The Unusual Insulating Properties of a Superconductor
March 9, 2006
A "reciprocal space map" representation of the stripes in the copper-oxide layers of LBCO. "H" and "L" are measures of how often the ribbon-like stripes "wave." H corresponds to the a direction, and L corresponds to the c direction. Their reciprocals, 1/H and 1/L, are a measure of the stripes' wavelength. The red and pink vertical streak at H = 0.25 indicates that the stripes have a wavelength of four lattice parameters and are stacked along the c direction.
Since their discovery, high-temperature superconductors, a class of remarkable materials that conduct electricity with almost zero resistance, have perplexed scientists. Despite many, many studies, how these materials do what they do is still not well understood. At the National Synchrotron Light Source, scientists have discovered a perhaps odd, yet important clue to the puzzle - that a common high-temperature superconductor actually has distinct insulating properties.
The superconductor is known as "LBCO," named for the elements it contains: lanthanum, barium, copper, and oxygen. LBCO is widely studied and, despite all there is yet to learn, researchers have learned some important things about it. For example, the barium atoms act as the material's sole electric carriers by introducing positively charged vacancies, called "holes," that electrons can jump to. Changing the amount of barium in LBCO thus changes its superconducting behavior. At a certain critical amount of barium - oddly enough - the superconductivity of LBCO disappears.
This disappearance of the superconductivity coincides with the formation of ribbon-like magnetic regions in the material, known as "stripes." Stripes were discovered by Brookhaven Lab physicist John Tranquada in 1995.
"What we were able to show that the holes in LBCO are sandwiched between these magnetic stripes, forming ribbons of electric charge," said Abbamonte. "Significantly, we also found that the magnetic regions have insulating properties. Therefore, the material as a whole is neither a metal nor an insulator, since it retains characteristics of both."
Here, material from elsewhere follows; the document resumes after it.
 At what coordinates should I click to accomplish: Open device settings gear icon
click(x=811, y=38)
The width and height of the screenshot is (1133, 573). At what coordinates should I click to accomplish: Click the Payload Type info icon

These findings are the result of work performed at NSLS beamline X1B, where the scientists studied LBCO using an x-ray technique called "resonant soft x-ray scattering." They aimed a beam of x-rays at an LBCO sample and used a detector to measure how the x-rays reflected away from the material. They then analyzed these reflections to reveal information about LBCO's electronic structure.
The results of this study are important because they support the theory that stripes are in some way related to superconductivity in high-temperature superconductors.
"Our results seem to support the stripe description of high-temperature superconductors. This is exciting, since it could mean that the scientific community may be very close to truly understanding how these materials perform," said Abbamonte.
The research was published in the December 2005 edition of Nature Physics. The paper's co-authors are Andrivo Rusydi (University of Hamburg), Serban Smadici (BNL/University of Illinois), Genda Gu (BNL), George Sawatzky (University of British Columbia and University of Groningen), and D.L. Feng (Fudan University). The work was supported by the U.S. Department of Energy, the Dutch Science Foundation, and the Netherlands Organization for Fundamental Research on Matter.